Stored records

>>>

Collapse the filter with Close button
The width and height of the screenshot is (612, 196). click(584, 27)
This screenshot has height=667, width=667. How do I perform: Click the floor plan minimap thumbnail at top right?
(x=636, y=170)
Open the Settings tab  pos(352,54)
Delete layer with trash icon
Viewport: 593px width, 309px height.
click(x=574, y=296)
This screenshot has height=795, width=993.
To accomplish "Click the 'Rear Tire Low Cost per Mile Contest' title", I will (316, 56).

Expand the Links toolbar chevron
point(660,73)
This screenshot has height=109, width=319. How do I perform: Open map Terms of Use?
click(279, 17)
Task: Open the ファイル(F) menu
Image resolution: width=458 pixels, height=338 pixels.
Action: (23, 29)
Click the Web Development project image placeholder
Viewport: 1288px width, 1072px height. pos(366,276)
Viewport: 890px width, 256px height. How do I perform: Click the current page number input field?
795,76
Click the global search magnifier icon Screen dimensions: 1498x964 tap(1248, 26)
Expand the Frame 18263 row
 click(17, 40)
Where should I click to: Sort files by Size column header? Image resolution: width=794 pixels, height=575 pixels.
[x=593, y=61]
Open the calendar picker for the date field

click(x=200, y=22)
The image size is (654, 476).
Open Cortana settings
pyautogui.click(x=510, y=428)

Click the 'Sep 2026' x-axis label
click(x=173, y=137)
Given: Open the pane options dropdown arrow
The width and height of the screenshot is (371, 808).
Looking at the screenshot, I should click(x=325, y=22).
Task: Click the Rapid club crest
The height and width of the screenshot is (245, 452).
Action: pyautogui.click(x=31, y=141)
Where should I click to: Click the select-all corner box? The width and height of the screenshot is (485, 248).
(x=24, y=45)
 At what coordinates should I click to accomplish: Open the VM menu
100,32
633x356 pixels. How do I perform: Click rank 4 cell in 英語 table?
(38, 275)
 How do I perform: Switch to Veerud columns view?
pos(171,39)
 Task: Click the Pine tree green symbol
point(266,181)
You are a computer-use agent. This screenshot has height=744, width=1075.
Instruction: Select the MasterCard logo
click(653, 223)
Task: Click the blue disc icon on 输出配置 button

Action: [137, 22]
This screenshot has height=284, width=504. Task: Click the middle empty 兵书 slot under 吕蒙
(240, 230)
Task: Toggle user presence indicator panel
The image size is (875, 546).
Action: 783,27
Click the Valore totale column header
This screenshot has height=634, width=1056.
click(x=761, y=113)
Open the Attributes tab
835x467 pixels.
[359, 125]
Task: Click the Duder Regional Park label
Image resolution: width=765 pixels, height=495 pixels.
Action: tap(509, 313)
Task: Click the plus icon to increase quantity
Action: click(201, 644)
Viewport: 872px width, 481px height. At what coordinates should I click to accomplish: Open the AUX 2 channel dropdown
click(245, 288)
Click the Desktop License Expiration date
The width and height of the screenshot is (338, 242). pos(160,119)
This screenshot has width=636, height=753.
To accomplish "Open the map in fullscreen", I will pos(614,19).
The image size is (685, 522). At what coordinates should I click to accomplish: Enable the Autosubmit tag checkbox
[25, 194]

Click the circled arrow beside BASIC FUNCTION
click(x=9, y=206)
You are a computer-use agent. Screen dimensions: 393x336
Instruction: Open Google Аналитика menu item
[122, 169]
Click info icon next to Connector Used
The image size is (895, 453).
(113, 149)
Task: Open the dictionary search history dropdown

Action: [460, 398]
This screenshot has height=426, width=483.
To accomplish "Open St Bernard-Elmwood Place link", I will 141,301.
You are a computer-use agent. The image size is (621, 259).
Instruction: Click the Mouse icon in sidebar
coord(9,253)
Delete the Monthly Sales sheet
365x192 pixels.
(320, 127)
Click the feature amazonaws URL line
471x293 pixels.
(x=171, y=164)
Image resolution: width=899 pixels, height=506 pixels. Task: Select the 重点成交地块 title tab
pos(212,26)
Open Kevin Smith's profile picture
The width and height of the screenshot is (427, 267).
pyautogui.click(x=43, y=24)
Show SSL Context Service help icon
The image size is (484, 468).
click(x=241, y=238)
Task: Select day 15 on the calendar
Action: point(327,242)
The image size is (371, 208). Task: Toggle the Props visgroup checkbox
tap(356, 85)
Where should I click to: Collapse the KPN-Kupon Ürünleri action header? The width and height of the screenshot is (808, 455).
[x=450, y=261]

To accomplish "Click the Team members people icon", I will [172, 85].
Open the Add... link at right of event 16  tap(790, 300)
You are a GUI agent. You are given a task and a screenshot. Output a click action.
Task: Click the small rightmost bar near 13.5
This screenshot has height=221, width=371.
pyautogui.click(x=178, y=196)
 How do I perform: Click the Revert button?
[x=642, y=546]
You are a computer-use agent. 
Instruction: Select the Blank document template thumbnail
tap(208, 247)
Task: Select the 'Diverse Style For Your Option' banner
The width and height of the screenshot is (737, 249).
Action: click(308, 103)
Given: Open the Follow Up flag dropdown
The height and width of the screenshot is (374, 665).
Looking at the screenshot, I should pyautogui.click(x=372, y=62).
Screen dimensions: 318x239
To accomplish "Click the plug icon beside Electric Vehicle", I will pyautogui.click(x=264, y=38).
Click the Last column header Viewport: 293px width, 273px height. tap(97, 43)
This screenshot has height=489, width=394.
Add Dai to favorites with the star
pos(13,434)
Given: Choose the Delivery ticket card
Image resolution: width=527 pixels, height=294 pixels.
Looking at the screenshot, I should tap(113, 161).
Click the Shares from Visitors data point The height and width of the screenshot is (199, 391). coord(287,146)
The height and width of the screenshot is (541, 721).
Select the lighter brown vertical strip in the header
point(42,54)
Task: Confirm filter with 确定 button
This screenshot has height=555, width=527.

<<<

Task statement
Go through the entries above and copy out every line that includes the word "agent".

Response below
You are a computer-use agent. This screenshot has height=744, width=1075.
You are a computer-use agent. Screen dimensions: 393x336
You are a computer-use agent. The image size is (621, 259).
You are a GUI agent. You are given a task and a screenshot. Output a click action.
You are a computer-use agent. 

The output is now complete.